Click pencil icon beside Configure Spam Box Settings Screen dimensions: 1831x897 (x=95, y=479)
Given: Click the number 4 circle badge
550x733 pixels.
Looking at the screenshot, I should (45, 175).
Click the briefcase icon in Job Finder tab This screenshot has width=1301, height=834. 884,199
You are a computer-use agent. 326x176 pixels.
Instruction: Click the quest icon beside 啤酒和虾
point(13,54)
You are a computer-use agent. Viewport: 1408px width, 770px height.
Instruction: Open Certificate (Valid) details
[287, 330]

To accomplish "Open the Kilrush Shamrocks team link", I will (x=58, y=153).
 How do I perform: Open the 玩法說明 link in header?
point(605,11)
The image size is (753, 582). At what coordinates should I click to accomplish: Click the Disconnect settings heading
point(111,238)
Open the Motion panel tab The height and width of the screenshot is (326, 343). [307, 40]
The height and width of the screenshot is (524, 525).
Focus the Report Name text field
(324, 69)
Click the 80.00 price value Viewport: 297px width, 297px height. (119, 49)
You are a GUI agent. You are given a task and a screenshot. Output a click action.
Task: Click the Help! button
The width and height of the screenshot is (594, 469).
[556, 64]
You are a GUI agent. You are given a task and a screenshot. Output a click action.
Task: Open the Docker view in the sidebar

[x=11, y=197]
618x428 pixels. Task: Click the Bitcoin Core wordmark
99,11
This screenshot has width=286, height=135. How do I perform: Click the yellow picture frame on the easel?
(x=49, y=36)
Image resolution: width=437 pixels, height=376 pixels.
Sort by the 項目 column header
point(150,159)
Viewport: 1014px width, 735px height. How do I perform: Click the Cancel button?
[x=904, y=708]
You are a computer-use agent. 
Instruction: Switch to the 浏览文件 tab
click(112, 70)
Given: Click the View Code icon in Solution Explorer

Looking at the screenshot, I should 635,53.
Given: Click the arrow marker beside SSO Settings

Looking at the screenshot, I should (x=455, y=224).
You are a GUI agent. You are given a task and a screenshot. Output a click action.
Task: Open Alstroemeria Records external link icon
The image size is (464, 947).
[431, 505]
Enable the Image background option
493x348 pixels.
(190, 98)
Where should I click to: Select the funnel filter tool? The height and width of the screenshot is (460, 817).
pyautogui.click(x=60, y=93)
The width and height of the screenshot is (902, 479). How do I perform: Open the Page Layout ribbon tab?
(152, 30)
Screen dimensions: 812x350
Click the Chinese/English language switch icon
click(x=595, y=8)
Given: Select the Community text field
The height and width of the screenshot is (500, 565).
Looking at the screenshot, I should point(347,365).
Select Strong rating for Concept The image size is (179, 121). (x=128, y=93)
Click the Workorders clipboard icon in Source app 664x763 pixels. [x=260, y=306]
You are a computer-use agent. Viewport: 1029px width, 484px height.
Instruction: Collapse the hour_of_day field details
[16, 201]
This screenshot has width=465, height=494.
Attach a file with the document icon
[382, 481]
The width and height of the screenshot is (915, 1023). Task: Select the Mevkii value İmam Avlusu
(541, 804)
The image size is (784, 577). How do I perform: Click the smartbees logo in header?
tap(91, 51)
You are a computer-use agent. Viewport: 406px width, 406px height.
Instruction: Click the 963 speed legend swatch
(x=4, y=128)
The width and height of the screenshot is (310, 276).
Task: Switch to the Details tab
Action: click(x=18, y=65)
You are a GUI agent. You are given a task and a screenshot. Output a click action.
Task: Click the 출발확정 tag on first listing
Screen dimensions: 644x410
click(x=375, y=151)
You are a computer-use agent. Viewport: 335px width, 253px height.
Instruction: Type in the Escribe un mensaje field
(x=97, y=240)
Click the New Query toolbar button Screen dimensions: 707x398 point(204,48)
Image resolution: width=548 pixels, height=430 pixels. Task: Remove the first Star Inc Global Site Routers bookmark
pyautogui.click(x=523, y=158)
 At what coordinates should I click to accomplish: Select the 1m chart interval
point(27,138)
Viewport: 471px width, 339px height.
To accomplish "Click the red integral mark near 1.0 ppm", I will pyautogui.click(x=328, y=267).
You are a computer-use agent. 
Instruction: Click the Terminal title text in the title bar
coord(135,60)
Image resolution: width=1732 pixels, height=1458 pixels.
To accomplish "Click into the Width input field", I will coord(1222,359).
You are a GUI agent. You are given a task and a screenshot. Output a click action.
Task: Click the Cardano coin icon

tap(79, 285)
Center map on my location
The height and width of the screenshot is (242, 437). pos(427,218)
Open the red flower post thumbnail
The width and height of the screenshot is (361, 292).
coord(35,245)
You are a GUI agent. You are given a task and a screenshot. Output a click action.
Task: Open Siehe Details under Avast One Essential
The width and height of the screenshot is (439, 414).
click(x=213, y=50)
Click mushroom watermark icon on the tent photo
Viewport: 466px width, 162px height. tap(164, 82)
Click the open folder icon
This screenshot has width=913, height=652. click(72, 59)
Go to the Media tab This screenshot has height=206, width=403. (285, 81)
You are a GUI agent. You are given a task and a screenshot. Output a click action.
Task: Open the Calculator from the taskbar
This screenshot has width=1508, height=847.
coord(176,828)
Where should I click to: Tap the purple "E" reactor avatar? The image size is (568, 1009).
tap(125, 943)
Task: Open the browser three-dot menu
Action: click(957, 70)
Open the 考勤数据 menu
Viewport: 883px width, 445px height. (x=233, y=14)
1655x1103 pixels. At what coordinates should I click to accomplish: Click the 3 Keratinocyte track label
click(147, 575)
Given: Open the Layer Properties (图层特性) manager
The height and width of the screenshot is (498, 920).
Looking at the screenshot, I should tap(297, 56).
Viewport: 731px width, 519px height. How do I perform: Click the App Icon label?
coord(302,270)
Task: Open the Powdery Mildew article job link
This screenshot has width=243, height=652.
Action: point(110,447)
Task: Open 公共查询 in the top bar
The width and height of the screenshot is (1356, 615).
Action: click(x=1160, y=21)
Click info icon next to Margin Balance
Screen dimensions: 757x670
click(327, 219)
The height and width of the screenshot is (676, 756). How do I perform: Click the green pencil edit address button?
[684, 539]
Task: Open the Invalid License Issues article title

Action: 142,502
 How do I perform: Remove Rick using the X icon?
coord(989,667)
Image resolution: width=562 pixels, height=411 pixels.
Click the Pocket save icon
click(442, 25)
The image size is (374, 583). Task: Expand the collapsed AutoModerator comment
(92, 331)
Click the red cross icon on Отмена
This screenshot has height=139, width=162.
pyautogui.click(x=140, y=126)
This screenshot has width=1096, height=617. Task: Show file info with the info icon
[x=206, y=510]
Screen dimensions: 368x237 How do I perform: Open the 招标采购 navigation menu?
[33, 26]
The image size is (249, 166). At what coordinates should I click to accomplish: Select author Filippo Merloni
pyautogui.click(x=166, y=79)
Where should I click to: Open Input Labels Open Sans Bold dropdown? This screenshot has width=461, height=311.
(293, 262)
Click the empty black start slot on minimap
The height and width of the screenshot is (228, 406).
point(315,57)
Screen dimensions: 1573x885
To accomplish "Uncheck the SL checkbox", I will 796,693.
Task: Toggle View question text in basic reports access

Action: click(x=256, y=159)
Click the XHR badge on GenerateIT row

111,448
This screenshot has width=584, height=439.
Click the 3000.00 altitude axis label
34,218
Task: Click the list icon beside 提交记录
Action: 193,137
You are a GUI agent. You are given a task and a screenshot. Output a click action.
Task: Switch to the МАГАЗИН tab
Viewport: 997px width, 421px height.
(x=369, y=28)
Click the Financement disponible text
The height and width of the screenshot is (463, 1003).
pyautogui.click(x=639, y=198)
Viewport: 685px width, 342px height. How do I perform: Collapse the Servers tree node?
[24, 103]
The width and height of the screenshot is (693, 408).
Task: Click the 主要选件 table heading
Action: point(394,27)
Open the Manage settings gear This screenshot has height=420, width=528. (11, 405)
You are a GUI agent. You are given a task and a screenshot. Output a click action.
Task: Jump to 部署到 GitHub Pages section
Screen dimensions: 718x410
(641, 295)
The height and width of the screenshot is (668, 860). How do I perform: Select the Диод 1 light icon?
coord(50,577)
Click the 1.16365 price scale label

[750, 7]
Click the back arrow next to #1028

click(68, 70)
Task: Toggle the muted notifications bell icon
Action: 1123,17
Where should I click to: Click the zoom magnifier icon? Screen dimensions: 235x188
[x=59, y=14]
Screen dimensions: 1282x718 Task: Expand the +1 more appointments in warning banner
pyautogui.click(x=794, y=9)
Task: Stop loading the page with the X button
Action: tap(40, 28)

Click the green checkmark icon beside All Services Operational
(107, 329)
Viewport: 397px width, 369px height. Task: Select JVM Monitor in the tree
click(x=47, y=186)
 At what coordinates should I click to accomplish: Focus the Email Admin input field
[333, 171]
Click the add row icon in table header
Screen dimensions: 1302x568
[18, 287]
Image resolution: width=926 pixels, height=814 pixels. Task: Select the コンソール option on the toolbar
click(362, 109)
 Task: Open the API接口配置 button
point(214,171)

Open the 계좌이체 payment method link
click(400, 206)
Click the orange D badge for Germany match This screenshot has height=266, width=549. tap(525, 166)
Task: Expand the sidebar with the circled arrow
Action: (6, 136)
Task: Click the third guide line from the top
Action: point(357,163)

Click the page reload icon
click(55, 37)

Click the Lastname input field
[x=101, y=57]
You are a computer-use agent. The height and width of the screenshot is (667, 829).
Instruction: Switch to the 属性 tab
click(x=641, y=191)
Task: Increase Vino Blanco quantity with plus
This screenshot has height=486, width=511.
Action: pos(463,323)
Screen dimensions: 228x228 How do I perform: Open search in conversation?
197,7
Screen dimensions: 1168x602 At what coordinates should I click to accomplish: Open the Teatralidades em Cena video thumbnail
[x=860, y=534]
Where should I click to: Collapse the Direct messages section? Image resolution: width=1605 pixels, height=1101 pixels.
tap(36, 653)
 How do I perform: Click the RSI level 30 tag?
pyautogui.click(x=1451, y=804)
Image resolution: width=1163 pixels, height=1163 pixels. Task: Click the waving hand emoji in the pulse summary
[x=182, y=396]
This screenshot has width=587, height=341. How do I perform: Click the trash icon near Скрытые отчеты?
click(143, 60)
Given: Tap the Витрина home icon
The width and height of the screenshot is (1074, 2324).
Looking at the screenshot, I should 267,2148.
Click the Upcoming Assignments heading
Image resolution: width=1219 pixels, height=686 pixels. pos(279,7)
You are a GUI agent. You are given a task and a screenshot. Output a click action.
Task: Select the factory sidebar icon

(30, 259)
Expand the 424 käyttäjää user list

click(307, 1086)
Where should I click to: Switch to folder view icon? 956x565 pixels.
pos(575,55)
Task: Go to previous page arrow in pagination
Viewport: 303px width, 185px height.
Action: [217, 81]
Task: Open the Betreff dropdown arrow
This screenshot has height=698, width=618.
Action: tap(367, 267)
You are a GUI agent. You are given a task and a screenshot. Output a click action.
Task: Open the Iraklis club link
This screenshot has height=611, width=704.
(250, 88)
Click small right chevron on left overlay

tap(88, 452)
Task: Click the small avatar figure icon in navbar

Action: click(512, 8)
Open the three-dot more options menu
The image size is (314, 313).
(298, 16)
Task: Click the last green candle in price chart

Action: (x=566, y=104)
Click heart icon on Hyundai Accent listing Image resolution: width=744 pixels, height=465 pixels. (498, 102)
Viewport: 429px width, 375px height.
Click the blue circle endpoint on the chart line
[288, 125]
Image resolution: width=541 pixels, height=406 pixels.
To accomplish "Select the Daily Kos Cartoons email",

Written problem: Pick out every line of the items above that contains the word "first", and copy each of those lines.

Final result:
Task: Click the 출발확정 tag on first listing
Image resolution: width=548 pixels, height=430 pixels. Task: Remove the first Star Inc Global Site Routers bookmark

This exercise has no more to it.